Stored data entries:
=== Section Start ===
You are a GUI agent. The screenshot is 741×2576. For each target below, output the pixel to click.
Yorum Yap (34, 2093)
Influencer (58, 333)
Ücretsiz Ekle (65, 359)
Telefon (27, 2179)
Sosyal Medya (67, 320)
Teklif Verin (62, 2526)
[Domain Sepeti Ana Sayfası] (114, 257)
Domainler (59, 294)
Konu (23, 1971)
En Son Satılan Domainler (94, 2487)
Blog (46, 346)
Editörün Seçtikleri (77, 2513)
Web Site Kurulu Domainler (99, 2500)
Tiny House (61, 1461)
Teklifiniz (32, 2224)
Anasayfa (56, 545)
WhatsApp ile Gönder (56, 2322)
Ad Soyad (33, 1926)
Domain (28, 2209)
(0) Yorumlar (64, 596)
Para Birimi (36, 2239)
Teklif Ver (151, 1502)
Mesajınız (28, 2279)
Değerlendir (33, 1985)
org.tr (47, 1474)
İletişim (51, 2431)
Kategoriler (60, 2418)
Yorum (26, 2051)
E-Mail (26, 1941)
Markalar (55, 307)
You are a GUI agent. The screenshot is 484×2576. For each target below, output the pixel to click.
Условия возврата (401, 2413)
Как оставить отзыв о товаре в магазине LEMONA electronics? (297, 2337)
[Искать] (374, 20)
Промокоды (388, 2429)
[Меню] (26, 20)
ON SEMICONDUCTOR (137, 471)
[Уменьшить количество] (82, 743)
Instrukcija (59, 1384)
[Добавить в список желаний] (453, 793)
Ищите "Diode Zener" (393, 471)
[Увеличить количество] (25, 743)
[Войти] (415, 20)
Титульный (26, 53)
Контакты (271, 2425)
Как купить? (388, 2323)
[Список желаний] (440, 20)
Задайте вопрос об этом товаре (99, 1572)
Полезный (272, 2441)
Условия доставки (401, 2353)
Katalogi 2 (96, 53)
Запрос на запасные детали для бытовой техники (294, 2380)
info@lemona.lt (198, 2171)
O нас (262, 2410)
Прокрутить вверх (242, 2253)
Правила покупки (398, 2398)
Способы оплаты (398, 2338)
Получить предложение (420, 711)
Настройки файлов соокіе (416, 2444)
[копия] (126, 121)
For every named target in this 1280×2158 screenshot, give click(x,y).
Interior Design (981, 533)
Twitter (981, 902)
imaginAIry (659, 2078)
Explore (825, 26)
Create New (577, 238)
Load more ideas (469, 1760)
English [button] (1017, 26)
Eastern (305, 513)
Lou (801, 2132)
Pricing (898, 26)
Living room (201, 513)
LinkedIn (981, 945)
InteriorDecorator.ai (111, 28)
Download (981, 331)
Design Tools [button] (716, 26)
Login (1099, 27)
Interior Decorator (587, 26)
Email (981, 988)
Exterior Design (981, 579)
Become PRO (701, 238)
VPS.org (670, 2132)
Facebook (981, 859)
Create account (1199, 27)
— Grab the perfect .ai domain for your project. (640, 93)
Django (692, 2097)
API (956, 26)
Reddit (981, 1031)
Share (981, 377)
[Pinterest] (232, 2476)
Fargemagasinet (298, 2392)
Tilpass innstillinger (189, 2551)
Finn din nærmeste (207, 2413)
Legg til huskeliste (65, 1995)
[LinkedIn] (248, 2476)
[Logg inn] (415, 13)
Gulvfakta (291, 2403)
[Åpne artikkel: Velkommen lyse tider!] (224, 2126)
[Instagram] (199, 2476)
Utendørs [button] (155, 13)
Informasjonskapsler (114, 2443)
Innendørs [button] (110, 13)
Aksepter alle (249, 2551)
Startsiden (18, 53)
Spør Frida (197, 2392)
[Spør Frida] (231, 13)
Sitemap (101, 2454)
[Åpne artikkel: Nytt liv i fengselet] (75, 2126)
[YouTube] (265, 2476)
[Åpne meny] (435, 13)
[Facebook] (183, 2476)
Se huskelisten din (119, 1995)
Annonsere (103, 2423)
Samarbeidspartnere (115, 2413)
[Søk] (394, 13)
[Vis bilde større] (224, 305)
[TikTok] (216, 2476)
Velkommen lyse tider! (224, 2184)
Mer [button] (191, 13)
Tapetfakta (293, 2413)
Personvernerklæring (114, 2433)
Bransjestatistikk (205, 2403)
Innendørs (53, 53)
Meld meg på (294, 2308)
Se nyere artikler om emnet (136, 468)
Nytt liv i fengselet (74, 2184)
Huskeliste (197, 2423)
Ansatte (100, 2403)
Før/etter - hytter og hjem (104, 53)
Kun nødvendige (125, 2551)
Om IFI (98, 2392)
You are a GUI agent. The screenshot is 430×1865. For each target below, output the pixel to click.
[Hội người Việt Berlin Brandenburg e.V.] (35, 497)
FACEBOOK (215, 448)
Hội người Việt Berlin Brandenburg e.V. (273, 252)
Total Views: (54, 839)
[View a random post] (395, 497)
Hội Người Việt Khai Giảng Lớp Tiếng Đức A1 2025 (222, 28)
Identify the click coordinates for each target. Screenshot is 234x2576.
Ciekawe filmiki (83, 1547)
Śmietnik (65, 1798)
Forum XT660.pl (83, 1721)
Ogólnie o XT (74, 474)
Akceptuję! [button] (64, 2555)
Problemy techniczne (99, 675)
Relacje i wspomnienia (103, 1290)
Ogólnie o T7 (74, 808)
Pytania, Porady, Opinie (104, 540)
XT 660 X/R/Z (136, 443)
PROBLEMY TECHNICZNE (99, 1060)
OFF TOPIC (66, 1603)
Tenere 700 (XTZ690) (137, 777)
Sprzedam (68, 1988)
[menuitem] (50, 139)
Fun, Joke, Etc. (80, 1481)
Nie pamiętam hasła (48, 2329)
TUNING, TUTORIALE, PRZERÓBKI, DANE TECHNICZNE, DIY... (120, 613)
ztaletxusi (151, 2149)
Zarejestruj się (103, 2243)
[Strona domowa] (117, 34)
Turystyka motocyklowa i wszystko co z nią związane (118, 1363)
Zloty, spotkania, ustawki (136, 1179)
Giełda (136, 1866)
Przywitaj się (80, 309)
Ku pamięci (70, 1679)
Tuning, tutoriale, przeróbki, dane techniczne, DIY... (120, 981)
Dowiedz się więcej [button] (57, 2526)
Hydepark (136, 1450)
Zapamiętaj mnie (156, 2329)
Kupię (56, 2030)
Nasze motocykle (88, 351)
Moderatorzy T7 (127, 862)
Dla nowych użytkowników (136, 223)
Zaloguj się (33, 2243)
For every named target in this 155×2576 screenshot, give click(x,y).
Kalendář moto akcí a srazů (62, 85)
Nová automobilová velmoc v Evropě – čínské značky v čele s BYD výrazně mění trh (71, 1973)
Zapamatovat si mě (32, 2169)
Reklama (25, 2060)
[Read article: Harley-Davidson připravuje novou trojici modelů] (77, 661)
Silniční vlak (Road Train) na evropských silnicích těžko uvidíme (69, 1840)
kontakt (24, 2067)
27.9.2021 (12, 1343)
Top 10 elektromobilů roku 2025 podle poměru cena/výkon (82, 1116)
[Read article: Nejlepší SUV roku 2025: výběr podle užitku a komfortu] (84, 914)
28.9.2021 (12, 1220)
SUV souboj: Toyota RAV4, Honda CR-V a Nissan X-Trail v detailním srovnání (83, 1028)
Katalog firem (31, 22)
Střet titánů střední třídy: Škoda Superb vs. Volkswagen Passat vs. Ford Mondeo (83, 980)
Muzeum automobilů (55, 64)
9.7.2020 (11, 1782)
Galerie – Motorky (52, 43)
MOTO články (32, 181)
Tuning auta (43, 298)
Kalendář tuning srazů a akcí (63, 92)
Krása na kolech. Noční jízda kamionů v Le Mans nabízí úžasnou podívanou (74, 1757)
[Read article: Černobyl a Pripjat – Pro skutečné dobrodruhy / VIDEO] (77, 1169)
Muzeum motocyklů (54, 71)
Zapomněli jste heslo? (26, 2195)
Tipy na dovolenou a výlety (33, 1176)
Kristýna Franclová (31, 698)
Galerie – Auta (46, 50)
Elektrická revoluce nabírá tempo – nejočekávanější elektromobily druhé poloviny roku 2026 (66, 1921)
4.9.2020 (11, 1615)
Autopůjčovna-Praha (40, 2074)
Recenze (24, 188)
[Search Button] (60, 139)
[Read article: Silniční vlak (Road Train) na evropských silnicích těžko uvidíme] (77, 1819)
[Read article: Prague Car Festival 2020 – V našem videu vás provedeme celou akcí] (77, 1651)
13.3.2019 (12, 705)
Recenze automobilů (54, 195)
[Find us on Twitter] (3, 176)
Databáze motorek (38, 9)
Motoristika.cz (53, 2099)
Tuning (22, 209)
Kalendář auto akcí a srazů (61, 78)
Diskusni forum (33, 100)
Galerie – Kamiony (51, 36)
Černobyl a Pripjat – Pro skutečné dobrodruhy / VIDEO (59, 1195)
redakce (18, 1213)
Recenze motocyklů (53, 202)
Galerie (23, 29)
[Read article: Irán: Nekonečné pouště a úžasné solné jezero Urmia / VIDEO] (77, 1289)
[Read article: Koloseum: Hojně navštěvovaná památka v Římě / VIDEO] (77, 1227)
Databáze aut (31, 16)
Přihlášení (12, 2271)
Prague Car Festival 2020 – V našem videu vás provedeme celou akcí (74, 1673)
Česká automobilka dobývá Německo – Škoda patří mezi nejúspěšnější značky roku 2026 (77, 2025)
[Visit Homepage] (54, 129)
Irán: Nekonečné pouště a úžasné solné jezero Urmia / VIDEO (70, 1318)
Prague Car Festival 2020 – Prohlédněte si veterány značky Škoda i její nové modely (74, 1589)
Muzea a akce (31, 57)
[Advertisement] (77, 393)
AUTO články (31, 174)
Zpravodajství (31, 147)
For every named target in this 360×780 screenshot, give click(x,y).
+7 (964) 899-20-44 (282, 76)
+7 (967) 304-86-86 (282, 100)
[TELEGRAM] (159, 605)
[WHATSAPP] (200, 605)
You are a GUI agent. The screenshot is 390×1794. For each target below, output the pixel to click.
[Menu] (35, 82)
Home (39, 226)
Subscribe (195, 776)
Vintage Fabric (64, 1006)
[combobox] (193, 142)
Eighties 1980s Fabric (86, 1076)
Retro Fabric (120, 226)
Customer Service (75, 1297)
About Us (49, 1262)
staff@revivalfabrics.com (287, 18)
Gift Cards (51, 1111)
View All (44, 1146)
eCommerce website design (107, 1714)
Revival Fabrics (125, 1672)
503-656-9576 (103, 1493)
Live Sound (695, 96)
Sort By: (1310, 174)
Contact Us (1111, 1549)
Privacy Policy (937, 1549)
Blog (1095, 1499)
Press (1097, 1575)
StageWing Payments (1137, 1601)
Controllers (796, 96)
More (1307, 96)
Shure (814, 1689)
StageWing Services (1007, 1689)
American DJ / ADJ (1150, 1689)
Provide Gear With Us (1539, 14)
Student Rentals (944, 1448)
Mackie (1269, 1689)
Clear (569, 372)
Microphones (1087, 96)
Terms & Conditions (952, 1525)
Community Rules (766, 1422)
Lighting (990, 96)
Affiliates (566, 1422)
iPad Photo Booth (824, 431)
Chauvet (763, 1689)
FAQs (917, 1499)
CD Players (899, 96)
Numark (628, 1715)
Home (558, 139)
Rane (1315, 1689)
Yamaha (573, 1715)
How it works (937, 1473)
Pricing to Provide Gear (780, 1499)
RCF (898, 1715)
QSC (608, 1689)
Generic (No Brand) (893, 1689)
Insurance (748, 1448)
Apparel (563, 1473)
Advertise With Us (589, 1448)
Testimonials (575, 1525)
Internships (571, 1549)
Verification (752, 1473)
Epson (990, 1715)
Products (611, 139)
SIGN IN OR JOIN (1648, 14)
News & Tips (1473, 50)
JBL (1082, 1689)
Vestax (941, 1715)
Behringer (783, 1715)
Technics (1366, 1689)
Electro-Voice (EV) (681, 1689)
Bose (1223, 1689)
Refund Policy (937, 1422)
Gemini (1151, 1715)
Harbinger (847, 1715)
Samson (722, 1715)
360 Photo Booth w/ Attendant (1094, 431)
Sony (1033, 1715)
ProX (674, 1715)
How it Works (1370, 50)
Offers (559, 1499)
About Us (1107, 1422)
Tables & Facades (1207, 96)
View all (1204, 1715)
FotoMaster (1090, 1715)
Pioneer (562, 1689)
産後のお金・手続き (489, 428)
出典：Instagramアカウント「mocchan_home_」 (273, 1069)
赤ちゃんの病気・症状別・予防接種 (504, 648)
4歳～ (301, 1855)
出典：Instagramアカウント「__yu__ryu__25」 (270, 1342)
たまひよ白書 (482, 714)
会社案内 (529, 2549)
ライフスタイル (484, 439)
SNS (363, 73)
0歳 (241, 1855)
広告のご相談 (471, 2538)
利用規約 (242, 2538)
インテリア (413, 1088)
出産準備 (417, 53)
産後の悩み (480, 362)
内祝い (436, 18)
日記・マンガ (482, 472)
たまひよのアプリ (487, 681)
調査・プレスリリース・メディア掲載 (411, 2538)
=== Section End ===
* _What you have to do_: Note how many lines in the data above have the string "every" in them, and give that number by itself.

* _Task result_: 3